En los zapatos del otro
En los zapatos del otro
Cierto día se encontraba el hombre al rayo del sol del mediodía, cortando el césped del amplio jardín de su casa. Gruesas gotas de transpiración rodaban por su rostro enrojecido; la fatiga y el calor ardiente hacían estragos.
En una pausa para descansar, llegó su pequeño hijito trayendo entre sus manitas un enorme vaso con agua fresca y algunos cubitos de hielo. Agradecido, le recibió el vaso al niño, pero al tomarlo entre sus manos, notó que en su interior flotaban pequeños trocitos de césped recién cortado, que uno de los cubitos de hielo estaba sucio y que por un costado del vaso chorreaba un poquito de barro. Pudo haber tirado el agua, lavado el vaso y servirse nuevamente agua fresca y limpia. También pudo haber regañado al niño por la torpeza o por descuidar la limpieza. Sin embargo, la bella actitud de su niñito hizo que el barro y el pastito pasaran a segundo plano y con ganas se bebió todo el vaso de agua.

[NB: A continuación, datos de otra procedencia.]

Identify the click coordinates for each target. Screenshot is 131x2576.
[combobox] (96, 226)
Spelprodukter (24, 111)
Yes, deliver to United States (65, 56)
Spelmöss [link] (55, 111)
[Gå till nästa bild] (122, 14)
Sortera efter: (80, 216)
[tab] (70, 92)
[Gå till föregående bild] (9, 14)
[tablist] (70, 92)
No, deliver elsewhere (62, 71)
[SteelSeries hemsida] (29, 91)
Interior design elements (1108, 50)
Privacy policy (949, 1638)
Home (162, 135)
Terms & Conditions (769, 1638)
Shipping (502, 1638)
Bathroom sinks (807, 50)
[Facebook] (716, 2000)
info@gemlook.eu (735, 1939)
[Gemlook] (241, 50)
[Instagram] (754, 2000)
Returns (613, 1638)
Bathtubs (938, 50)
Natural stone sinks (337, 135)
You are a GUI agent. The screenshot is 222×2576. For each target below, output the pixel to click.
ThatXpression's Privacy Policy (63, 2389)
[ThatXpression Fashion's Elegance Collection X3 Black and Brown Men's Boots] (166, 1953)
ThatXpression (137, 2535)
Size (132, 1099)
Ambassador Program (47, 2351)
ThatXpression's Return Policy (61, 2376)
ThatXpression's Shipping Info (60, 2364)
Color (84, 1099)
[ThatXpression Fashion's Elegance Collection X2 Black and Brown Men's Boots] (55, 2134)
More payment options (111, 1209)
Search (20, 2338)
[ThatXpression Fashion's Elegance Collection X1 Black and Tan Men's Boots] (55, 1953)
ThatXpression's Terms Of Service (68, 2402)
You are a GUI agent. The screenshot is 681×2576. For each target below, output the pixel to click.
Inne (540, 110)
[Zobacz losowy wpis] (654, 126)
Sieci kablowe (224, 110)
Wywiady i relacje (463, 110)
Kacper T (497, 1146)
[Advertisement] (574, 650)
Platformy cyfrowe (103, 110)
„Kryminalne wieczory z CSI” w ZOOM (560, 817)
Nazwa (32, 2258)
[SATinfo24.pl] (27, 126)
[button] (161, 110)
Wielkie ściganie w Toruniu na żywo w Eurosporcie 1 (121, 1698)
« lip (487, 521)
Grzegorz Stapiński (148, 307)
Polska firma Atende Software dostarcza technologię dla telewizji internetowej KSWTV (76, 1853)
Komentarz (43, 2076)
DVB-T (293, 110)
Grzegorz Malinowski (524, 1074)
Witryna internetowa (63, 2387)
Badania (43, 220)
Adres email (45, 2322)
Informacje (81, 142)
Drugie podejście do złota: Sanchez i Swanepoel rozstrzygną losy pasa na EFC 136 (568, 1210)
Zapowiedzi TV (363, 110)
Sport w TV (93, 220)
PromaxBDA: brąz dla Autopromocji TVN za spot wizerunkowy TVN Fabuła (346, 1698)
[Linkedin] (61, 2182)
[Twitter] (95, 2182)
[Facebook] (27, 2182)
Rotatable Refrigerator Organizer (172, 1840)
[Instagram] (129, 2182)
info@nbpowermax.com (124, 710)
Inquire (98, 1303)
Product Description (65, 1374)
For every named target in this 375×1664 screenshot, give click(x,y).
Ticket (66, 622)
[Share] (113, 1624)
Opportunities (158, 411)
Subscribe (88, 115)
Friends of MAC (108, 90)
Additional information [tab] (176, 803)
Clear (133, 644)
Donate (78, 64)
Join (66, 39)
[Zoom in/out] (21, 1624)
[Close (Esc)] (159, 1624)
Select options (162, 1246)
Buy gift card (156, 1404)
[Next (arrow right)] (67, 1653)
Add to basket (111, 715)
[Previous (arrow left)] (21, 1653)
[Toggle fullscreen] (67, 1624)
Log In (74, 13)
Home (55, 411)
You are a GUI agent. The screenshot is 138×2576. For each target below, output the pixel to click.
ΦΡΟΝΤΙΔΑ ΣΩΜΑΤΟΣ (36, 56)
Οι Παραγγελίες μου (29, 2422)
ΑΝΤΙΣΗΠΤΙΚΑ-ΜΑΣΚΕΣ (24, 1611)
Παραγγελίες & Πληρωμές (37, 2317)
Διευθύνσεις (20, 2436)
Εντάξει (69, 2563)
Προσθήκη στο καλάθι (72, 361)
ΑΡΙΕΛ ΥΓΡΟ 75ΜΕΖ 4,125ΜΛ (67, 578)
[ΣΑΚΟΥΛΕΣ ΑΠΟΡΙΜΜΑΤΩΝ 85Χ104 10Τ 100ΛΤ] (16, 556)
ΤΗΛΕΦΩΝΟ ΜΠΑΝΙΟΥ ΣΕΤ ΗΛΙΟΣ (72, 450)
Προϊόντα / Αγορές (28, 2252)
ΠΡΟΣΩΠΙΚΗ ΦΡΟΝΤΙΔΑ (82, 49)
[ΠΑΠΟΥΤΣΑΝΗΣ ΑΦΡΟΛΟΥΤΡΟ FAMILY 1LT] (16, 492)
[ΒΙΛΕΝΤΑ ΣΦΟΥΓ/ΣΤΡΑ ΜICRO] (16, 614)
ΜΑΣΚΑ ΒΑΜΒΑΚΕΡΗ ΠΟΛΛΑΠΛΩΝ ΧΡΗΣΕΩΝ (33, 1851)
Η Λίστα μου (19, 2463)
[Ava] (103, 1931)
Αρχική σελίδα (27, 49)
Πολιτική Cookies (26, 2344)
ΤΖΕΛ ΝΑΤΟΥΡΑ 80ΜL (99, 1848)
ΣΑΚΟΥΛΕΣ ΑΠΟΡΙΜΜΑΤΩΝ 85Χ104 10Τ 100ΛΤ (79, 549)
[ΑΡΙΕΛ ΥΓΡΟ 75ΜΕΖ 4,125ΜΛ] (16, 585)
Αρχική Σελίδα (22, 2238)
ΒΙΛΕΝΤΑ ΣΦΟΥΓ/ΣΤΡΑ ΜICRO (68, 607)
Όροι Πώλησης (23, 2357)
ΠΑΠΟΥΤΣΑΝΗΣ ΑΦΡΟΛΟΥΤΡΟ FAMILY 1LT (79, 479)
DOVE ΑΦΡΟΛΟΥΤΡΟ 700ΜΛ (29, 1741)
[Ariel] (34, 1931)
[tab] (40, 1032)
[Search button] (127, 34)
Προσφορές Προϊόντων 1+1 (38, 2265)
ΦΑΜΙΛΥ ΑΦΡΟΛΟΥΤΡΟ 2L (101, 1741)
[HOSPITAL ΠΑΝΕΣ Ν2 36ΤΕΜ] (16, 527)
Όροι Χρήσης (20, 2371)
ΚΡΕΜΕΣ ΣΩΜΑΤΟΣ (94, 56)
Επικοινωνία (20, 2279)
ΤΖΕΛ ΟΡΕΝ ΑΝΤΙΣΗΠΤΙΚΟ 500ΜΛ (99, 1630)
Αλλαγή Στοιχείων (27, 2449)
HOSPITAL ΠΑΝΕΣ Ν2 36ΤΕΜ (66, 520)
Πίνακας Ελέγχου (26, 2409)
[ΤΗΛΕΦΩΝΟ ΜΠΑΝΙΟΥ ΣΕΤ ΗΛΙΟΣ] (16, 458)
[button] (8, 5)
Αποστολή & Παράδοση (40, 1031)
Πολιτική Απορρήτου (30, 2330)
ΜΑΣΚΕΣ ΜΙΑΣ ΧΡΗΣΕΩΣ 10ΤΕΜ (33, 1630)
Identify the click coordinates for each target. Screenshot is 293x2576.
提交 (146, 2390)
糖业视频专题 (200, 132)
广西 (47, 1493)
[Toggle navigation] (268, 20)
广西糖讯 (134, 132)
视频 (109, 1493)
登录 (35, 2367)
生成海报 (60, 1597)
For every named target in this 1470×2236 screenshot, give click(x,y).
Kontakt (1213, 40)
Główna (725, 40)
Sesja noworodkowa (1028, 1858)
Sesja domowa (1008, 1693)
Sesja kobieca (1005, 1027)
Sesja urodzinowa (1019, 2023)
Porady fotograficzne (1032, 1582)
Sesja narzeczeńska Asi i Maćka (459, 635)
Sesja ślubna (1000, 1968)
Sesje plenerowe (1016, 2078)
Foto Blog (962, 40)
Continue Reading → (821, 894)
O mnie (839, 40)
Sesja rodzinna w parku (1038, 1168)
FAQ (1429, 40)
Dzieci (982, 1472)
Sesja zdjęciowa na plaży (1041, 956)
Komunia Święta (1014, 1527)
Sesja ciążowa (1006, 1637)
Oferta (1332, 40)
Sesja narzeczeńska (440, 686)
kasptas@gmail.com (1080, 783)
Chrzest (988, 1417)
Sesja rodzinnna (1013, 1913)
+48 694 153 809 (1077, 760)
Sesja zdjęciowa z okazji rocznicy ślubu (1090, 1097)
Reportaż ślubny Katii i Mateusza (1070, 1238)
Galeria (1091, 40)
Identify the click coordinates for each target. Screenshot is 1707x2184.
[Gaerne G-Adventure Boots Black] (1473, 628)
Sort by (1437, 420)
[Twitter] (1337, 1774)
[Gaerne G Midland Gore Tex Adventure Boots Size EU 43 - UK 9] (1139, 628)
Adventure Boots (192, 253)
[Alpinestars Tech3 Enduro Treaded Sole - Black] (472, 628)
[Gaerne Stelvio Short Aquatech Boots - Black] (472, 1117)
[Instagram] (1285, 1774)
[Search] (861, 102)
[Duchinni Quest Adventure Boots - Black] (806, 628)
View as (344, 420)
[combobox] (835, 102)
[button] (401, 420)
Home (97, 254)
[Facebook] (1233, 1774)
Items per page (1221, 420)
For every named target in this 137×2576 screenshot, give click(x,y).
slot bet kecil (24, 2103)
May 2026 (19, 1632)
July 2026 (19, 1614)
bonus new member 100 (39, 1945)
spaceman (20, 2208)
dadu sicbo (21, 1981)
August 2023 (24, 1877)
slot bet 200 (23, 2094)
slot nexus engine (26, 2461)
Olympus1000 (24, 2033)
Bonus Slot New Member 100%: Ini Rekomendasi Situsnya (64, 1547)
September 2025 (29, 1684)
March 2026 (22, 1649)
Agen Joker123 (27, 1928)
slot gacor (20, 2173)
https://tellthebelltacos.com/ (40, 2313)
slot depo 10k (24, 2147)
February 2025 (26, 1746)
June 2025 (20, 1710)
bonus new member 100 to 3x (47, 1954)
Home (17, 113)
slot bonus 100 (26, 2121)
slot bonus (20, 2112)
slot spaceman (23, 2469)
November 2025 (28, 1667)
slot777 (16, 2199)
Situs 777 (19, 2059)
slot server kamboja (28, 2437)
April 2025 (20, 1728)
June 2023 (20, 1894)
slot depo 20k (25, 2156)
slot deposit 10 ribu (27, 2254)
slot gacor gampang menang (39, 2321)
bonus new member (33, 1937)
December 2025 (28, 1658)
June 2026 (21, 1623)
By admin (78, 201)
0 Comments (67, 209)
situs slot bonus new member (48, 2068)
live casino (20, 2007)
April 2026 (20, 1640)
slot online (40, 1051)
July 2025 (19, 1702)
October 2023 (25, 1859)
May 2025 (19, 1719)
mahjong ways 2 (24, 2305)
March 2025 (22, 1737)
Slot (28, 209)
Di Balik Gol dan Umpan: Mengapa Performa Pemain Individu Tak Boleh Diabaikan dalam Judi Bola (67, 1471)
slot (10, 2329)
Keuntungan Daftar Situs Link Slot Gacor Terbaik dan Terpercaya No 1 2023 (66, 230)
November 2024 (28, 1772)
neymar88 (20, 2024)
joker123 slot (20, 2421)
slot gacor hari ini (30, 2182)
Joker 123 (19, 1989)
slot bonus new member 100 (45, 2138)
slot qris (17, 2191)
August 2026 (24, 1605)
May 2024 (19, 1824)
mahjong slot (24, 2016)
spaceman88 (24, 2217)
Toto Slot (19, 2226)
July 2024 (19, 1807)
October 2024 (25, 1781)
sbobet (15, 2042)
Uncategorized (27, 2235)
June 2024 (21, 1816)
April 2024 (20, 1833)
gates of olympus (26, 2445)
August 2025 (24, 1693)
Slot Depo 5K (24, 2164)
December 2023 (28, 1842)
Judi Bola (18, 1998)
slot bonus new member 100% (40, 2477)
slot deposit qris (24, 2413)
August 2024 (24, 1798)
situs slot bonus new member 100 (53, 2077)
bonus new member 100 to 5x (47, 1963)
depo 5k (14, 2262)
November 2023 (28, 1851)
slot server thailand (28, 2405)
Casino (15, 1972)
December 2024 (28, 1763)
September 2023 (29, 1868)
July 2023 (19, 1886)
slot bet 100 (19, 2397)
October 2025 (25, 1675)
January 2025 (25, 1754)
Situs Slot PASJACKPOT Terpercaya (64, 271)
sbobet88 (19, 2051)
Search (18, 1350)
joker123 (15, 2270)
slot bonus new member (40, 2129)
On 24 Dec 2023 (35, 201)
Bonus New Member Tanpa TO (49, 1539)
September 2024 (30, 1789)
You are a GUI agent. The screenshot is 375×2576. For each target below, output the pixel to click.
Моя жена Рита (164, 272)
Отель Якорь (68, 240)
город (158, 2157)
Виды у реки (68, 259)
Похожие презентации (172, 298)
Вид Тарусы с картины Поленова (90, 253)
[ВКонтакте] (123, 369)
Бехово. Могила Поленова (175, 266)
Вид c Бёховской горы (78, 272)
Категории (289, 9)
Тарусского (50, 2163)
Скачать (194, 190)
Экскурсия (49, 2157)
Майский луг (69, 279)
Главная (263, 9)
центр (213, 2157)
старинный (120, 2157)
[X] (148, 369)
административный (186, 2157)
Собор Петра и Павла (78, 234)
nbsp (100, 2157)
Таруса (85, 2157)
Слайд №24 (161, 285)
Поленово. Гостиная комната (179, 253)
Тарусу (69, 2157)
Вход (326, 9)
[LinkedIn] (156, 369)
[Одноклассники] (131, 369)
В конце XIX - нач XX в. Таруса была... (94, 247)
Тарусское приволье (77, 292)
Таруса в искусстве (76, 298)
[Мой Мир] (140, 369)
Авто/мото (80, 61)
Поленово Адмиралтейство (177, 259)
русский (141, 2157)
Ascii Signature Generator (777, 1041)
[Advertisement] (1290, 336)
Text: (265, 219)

En la antigüedad, en las familias romanas si nacía una niña y lo que se esperaba era un varón, o el bebé tenía alguna clase de defecto; el padre podía decidir literalmente “desecharlo” en un sumidero en las afueras de la ciudad, donde el frío, la intemperie, la falta de cuidado y atención y las alimañas terminarían pronto con su efímera existencia. Muchas familias cristianas iban y hurgaban entre la basura y cuando encontraban bebés, los adoptaban y les daban así, una familia que cuidara amorosamente de ellos.
En el cap. 2 de Marcos encontramos a cuatro amigos trayendo a un paralítico en su lecho, para que Jesús lo sanara. Como no pudieron entrar en la casa en la que Jesús enseñaba porque estaba abarrotado de gente, subieron al techo, hicieron un agujero y por ahí bajaron al hombre. De más está mencionar las responsabilidades, los daños y perjuicios que debió significar romper el techo de la casa. No fue un “agujerito” lo que le hicieron. No fue una “gotera”, precisamente. Tenía que poder bajar sin problemas un hombre con lecho y todo. ¡Una lluvia por leve que fuera iba a convertir la casa en una laguna! Y esto, pensando en la lluvia. ¿Y las mañanas soleadas de Israel? ¿Y las frías noches de la zona desértica? Esa casa debió quedar prácticamente inhabitable. Pero esto fue sólo el principio. Subir un cuerpo sin movilidad con lecho y todo, para luego bajarlo cuidadosamente ante Jesús, tampoco debió haber sido una empresa fácil. ¡QUÉ AMIGOS!!! ¿DÓNDE HAY AUNQUE SEA UNO SOLO COMO ESTOS, QUE LO QUIERO CONOCER?
En estas tres escenas: el nene que le trae agua a su papá, los cristianos que rescataban bebés romanos de una muerte horrible, y los cuatro amigos que se juegan el todo por el todo para traer a su amigo ante Jesús para que lo sanara; encuentro un mismo denominador común: EMPATÍA.
Es que para tener esta clase de gestos hay que tener primero, un corazón lleno de genuino AMOR. PONERSE EN LOS ZAPATOS DEL OTRO. Hoy, en medio de tanta palabra hueca y carente de compromiso, en medio de tanta indiferencia indolente e insensible; la empatía es un poderoso bálsamo para el espíritu y marca la diferencia.
Porque Dios me es testigo de cómo os amo a todos vosotros con el entrañable amor de Jesucristo. Y esto pido en oración, que vuestro amor abunde aun más y más en ciencia y en todo conocimiento, para que aprobéis lo mejor, a fin de que seáis sinceros e irreprensibles para el día de Cristo, llenos de frutos de justicia que son por medio de Jesucristo, para gloria y alabanza de Dios.